I am a beginner in Haskell and I am taken aback by the undefined
function's type signature.
I expected something more simple, but I found this on Hackage:
undefined :: forall (r :: RuntimeRep). forall (a :: TYPE r). HasCallStack => a
A special case of error. It is expected that compilers will recognize this and insert error messages which are more appropriate to the context in which
undefined
appears.
Could you please explain what does this signature mean?
Thanks!
For all regards a beginner needs to know, the signature is simply
undefined :: a
which means, as always with type variables (i.e. any lowercase letters) that a
is universally quantified, which can also be made explicit:
{-# LANGUAGE ExplicitForall #-}
undefined :: forall a. a
...or, as I prefer to write it
{-# LANGUAGE ExplicitForall, UnicodeSyntax #-}
undefined :: ∀ a. a
The quantification is infered to be over all types, i.e. all things with kind *
(read: “type”, more accurate the kind of lifted types – lifted meaning it can be lazy thunk). Therefore, you can use undefined
in any expression, no matter what type is required.
Now, undefined
is of course a “partial function” like thing, basically a function which zero arguments which is defined nowhere. (FTR, it's not a function, as a function by definition has argument[s].)

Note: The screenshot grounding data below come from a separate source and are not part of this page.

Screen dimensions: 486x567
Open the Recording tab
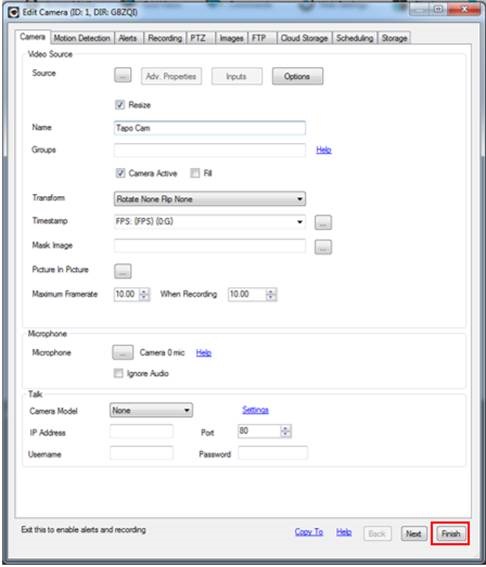pos(165,38)
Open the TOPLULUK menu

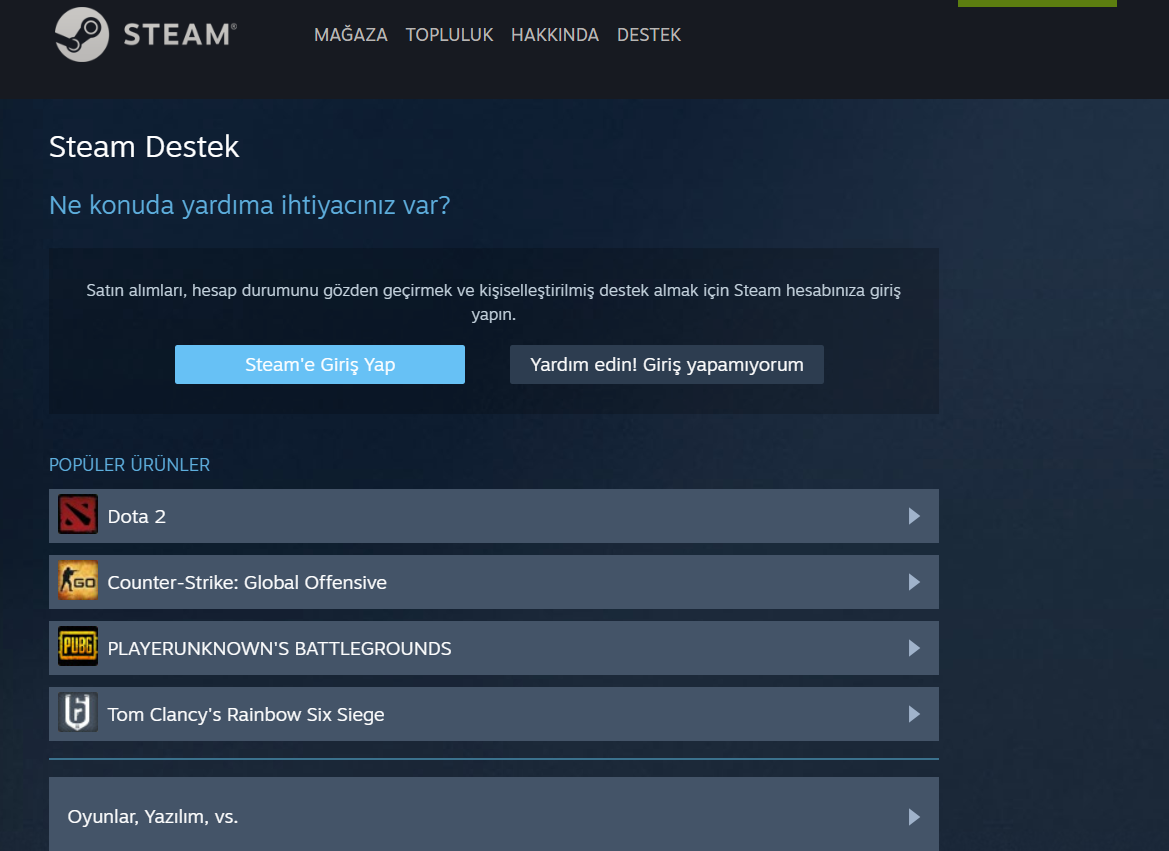click(449, 34)
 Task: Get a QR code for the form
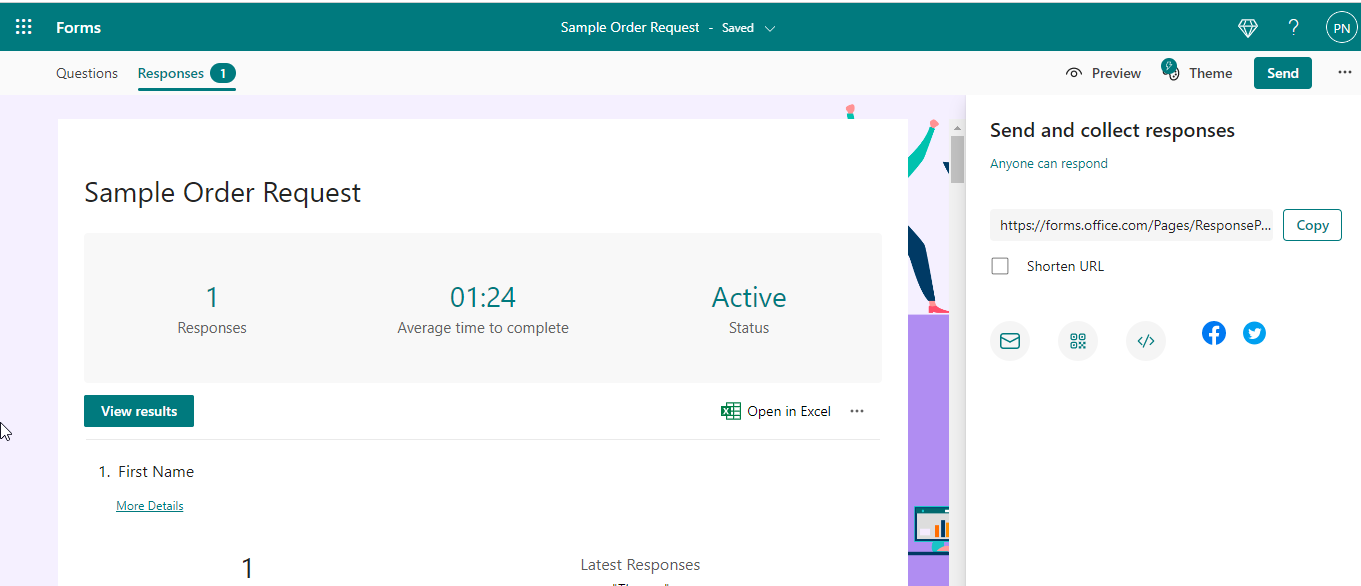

You'd like to get a useful error message when it is actually evaluated, but GHC doesn't by default produce a call stack for everything (for performance reasons), so it used to be the case that the error message was almost completely useless. That's where the HasCallStack
comes in: that's a constraint which essentially tells the context in which some code might incur undefined
that it should note the place where it happens, in order for the error message to actually show it up. So,
undefined :: ∀ a. HasCallStack => a
It's a bit confusing that the HasCallStack
appears after the ∀ a
– this doesn't really have anything to do with a
but with the context in which undefined
will be used. Just, the form of signatures is always
Identifier :: Quantifiers. Constraints => Type
and HasCallStack
is a constraint, that's why it appears in the middle. (More often, constraints actually apply to one of the type variables you've quantified over.)
Finally, this RunTimeRep
stuff is about levity polymorphism. I don't really understand that myself, but it's discussed in Why is the undefined function levity-polymorphic when using it with unboxed types?